> **Fragen**:
a. Übersetzen Sie bitte den folgenden Satz aus dem ausgewählten Text ins Englische: „Das BSG hatte entschieden, dass Ausländerinnen und Ausländer ohne Aufenthaltsrecht und solche, deren Aufenthaltsrecht ausschließlich zum Zwecke der Arbeitssuche besteht, zwar keinen Anspruch auf SGB II-Leistungen haben, dass aber nach einem mindestens sechsmonatigen Inlandsaufenthalt eine Ermessensreduzierung auf Null auf Gewährung von SGB XII-Leistungen besteht.“
b. Ab welchem Datum gelten laut dem ausgewählten Text die strenger gefassten Leistungsausschlusstatbestände für Ausländerinnen und Ausländer?

> **Ausgewählter Text**:
In Reaktion auf frühere BSG-Entscheidungen (BSG, Urt. v. 3.12.2015 – B 14 AS 44/15 R; v. 3.12.2015 – B 4 AS 59/13 R; v. 3.12.2015 – B 4 AS 43/15 R; v. 16.12.2015 – B 14 AS 15/14 R; v. 16.12.2015 – B 14 AS 18/14 R; v. 16.12.2015 – B 14 AS 33/14 R; v. 20.1.2016 – B 14 AS 35/15 R; v. 17.2.2016 – B 4 AS 24/14 R; v. 17.3.2016 – B 4 AS 32/15 R; vgl. dazu etwa Pattar SGb 2016, 665–672; Kanalan ZESAR 2016, 365–371 u. 414–421) hat der Gesetzgeber mit Wirkung vom 29.12.2016 die Leistungsausschlusstatbestände für Ausländerinnen und Ausländer in § 7 Abs. 1 S. 2 SGB II und flankierend dazu in § 23 SGB XII deutlicher und strenger gefasst. Das BSG hatte entschieden, dass Ausländerinnen und Ausländer ohne Aufenthaltsrecht und solche, deren Aufenthaltsrecht ausschließlich zum Zwecke der Arbeitssuche besteht, zwar keinen Anspruch auf SGB II-Leistungen haben, dass aber nach einem mindestens sechsmonatigen Inlandsaufenthalt eine Ermessensreduzierung auf Null auf Gewährung von SGB XII-Leistungen besteht.

> **Angezeigte Informationen**:
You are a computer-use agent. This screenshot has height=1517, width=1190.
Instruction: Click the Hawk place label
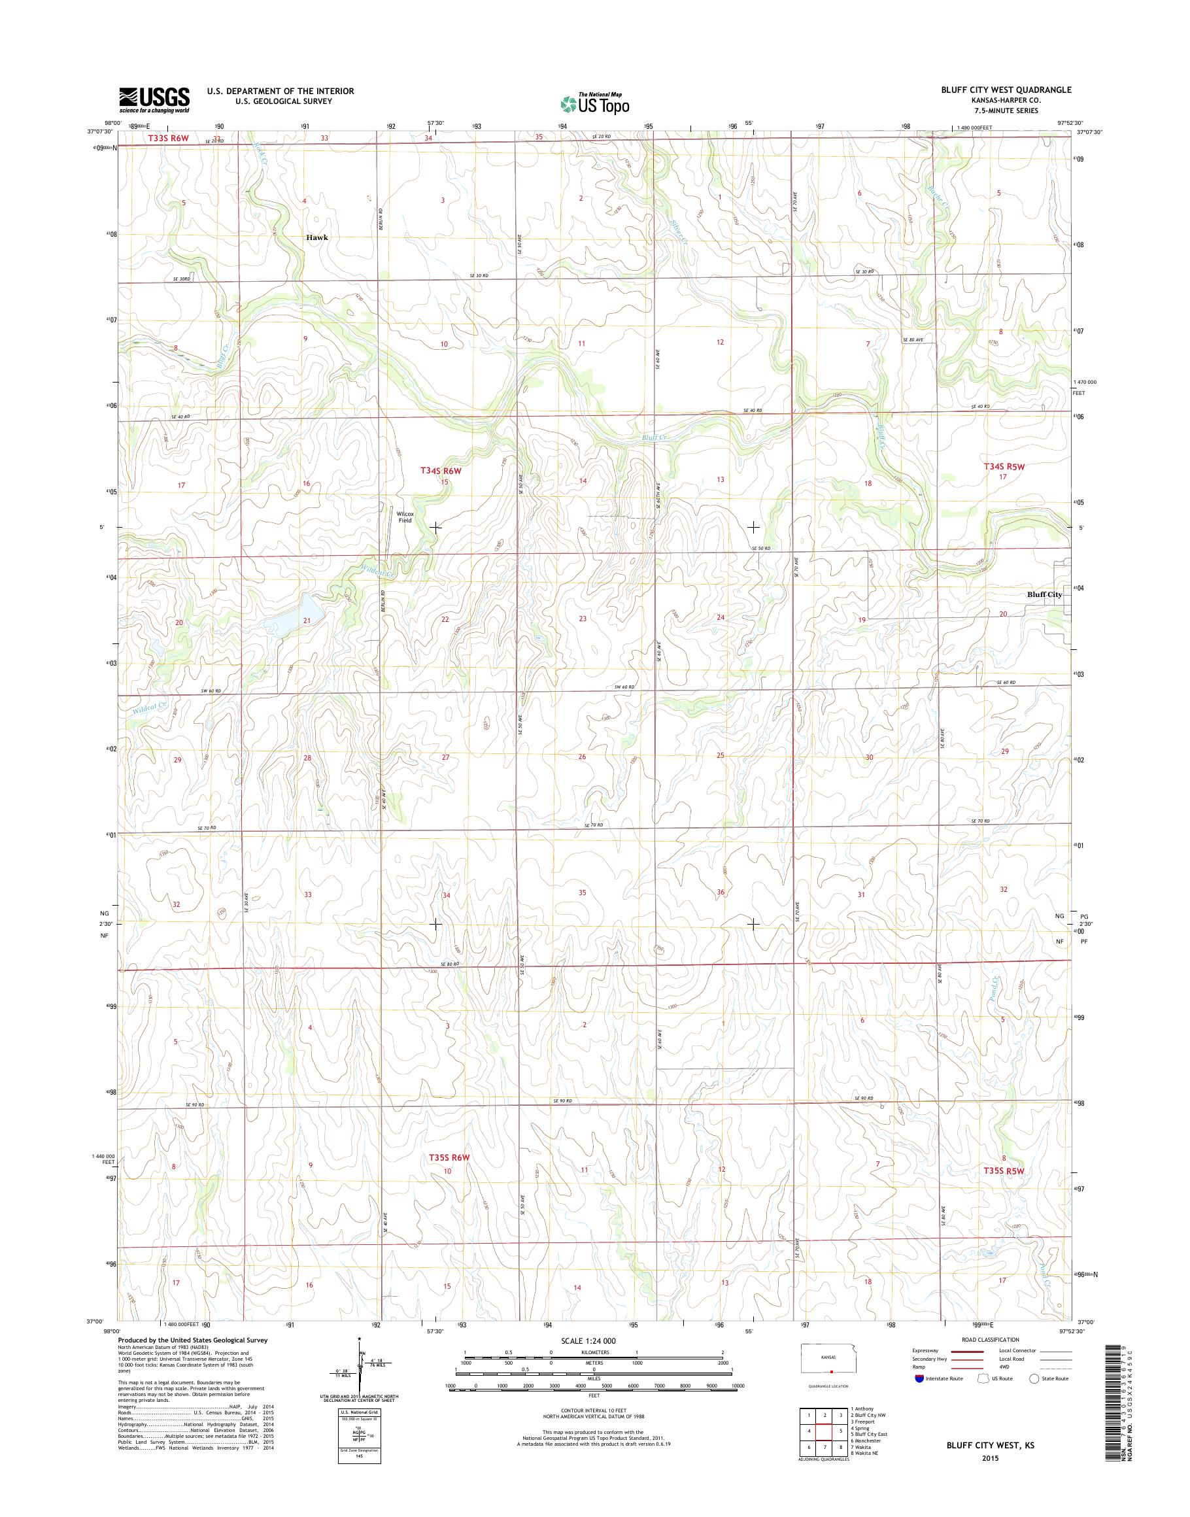[x=316, y=237]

> **Antworten**:
a. The BSG had ruled that foreign nationals without a right of residence, and those whose right of residence exists solely for the purpose of seeking work, are not entitled to SGB II benefits, but that after a stay of at least six months in the country, discretion is reduced to zero in favor of granting SGB XII benefits.

b. Mit Wirkung vom 29.12.2016.